Только обретение собственного лица позволит разглядеть свои черты в зеркале и критически на него посмотреть. Русский народ, по сути, последний из народов бывшего СССР, который все не может восстановить ясные принципы собственной идентичности. Это его слабость, цинично воспринимаемая соседями как немощность. Жидкий кисель русского национального самосознания все еще варится в чане национальной истории, и все кажется, что вот-вот вздыбится над ним горячая пена и он превратится в камень. Но время идет, опасливо оглядываясь по сторонам, люди так и не видят друг в друге признаков принадлежности к единому народу. На протяжении десятков лет вместо живого сердца нашему народу служил протез искусственного интернационализма. Задыхаясь в духовном вакууме, лишенные национальной идеи, мы оказались не способны противостоять возникшим на исходе XX в. экономическим трудностям. Чтобы обрести силу, мы должны довести кисель национального самосознания до оформившейся субстанции, превратив его в кристалл русского духа.
Обретение своего национального самосознания есть акт обретения живого сердца. Судьбой нам предначертано обеспокоиться о своем сердце спустя 400 лет после того, как другие народы Западной Европы, ощутив духовный голод, начали Реформацию. Ян Гус1, Мартин Лютер2, Томас Мюнцер3, Жанн Кальвин4, Ульрих Цвингли5 взывали к национальному сознанию своих народов, борясь с всевластием папского престола. То, что предопределило Реформацию в Европе на рубеже XV и XVI вв. — гуманизм, набожность, нравственное отторжение пороков, обостренные национальные чувства, — все это явно выступает сейчас движущими мотивами и нашего национального развития, только проходит этот процесс в несколько иных условиях. Если европейские реформаторы боролись за национальную самобытность своих народов со Священной римской империей, нам предстоит нелегкая борьба с Атлантической империей в реальности ее культурного империализма1. Красота спасет мир — вот уж, воистину, пророческие слова нашего соотечественника.

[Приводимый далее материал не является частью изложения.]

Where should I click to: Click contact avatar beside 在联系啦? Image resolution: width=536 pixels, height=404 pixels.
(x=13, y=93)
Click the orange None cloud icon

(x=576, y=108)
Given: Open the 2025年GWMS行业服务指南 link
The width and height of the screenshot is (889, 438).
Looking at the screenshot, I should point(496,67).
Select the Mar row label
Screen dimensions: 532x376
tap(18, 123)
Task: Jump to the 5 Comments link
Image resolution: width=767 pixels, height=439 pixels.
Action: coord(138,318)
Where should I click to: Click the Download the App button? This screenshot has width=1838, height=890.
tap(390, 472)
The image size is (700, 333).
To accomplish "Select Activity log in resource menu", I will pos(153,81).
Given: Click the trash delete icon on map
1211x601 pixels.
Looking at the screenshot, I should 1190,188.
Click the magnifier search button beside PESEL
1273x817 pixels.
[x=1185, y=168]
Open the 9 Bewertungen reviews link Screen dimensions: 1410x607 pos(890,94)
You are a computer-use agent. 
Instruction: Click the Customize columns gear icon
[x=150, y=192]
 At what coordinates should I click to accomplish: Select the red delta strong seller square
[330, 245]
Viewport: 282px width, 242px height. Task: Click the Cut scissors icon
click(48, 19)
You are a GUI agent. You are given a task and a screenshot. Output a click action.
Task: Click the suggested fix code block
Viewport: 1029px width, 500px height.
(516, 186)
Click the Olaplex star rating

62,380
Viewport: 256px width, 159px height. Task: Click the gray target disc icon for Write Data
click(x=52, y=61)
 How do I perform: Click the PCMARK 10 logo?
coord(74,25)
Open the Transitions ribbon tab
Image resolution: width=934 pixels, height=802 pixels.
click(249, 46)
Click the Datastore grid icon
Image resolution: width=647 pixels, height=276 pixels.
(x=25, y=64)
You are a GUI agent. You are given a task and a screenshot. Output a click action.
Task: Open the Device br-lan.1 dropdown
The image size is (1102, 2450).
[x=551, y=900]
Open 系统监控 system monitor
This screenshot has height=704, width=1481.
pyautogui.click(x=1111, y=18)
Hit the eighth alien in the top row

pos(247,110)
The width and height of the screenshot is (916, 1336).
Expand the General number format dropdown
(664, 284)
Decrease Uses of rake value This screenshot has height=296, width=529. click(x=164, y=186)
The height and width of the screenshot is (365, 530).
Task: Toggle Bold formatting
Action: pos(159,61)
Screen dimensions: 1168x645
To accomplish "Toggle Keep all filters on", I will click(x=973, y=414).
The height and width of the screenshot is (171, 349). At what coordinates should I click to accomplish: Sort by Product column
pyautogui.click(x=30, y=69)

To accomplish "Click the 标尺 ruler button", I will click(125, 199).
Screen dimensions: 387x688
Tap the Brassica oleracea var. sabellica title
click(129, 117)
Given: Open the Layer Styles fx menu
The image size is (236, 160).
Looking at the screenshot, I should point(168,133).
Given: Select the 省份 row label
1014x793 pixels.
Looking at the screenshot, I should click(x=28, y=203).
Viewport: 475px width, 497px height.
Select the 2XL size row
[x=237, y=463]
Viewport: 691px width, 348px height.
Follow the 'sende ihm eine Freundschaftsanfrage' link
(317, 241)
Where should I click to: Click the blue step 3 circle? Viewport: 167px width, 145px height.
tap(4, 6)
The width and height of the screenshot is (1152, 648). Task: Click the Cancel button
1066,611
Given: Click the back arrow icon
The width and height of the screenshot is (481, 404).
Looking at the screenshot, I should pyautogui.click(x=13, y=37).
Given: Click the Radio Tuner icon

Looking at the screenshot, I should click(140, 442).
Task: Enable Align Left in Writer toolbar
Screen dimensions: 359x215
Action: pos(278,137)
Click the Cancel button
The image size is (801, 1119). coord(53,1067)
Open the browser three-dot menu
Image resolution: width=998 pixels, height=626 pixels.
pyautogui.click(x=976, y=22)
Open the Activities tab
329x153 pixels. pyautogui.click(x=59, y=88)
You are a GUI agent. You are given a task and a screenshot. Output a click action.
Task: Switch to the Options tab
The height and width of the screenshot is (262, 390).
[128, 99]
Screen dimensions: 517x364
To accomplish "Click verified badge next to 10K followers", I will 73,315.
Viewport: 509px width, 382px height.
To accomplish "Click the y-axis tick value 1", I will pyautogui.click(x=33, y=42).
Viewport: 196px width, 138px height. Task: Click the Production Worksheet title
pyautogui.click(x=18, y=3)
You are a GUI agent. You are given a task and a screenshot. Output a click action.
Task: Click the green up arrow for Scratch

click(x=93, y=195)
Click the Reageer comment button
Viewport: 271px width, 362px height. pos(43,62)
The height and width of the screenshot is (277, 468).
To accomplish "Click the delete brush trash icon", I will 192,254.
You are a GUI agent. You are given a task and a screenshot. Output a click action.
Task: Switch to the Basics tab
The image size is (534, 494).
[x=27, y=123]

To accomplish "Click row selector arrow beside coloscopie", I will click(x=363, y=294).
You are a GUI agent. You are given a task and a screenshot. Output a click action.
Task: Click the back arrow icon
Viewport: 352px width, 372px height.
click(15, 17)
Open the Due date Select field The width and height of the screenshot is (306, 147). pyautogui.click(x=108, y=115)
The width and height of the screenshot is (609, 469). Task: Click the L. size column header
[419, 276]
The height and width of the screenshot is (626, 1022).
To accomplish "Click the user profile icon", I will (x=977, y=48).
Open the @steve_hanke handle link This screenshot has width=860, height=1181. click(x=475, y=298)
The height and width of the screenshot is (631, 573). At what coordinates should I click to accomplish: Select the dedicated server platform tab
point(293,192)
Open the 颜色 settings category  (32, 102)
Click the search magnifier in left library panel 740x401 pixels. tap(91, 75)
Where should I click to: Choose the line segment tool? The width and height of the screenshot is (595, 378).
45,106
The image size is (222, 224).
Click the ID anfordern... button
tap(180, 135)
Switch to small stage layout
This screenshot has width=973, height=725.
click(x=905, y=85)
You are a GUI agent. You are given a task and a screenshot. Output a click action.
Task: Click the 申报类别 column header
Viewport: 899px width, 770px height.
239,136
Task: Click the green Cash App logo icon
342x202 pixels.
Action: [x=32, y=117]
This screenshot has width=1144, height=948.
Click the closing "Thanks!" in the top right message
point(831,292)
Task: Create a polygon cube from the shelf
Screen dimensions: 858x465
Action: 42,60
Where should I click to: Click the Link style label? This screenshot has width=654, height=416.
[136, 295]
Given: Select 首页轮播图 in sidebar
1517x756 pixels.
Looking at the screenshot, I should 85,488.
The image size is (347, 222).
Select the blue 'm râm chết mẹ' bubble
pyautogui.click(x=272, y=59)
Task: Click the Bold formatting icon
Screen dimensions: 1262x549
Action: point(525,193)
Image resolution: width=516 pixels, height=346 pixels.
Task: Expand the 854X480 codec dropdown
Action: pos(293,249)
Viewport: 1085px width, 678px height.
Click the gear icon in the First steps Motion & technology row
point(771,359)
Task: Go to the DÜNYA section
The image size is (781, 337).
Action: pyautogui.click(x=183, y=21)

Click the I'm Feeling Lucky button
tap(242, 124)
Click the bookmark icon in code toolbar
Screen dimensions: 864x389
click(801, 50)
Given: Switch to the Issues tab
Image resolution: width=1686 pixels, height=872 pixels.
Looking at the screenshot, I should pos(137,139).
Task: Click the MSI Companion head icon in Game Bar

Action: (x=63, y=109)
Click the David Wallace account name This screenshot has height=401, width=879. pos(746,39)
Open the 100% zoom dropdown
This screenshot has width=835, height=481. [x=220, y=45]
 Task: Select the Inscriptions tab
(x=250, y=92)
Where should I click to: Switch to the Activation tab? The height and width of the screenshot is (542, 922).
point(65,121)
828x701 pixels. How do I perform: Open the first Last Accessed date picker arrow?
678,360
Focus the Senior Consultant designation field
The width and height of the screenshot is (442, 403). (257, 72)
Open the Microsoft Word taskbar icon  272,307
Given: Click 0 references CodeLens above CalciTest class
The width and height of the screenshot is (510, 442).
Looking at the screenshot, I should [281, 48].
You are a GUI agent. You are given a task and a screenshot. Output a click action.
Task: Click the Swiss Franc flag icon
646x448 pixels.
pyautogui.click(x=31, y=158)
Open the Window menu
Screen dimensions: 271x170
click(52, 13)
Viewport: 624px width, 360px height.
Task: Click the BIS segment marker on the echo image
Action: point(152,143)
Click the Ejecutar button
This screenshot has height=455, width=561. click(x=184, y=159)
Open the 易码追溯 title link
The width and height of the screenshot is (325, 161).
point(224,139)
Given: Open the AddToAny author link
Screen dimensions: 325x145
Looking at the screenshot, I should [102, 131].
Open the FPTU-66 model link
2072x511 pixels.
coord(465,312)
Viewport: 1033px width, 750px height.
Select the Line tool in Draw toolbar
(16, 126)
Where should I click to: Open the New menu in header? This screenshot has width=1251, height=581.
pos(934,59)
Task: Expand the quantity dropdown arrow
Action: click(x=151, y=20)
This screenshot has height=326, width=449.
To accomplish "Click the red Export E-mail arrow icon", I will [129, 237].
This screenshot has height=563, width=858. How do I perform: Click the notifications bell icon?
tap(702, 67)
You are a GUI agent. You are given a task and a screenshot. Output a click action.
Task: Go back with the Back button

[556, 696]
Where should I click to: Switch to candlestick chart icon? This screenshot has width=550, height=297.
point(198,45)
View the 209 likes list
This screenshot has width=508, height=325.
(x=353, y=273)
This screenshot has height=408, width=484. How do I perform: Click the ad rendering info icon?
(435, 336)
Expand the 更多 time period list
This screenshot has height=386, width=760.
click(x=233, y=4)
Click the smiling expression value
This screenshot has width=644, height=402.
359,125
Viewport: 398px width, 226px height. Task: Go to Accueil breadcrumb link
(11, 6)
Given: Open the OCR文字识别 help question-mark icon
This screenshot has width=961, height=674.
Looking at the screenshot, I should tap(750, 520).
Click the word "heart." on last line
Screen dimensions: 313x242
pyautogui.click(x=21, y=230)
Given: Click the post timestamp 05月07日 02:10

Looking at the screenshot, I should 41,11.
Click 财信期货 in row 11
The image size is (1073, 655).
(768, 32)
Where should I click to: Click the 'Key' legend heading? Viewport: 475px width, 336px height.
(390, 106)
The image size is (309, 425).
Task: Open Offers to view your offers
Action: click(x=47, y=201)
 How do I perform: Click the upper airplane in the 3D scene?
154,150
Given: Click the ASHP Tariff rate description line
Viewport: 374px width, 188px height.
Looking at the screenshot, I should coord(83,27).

Революция, начавшаяся в 1991 г., не исчерпывается только социально-политическими решениями. Ее итогом должно стать обретение русским народом живого сердца национального самосознания — пламенная культурная революция, в огне которой сгорят все лживые идеалы, временные идолы и англо-саксонские неологизмы, изрядно засорившие русский язык. Эта революция осознается мной как часть целенаправленной работы, направленной на преодоление дикорастущего варварства в обществе неограниченного рынка и на формирование тонких культурных фильтров в сознании каждого гражданина, способных проводить сортировку культурной руды на мусор и самородки нетленного творчества, редкие в наше время, словно алмазы.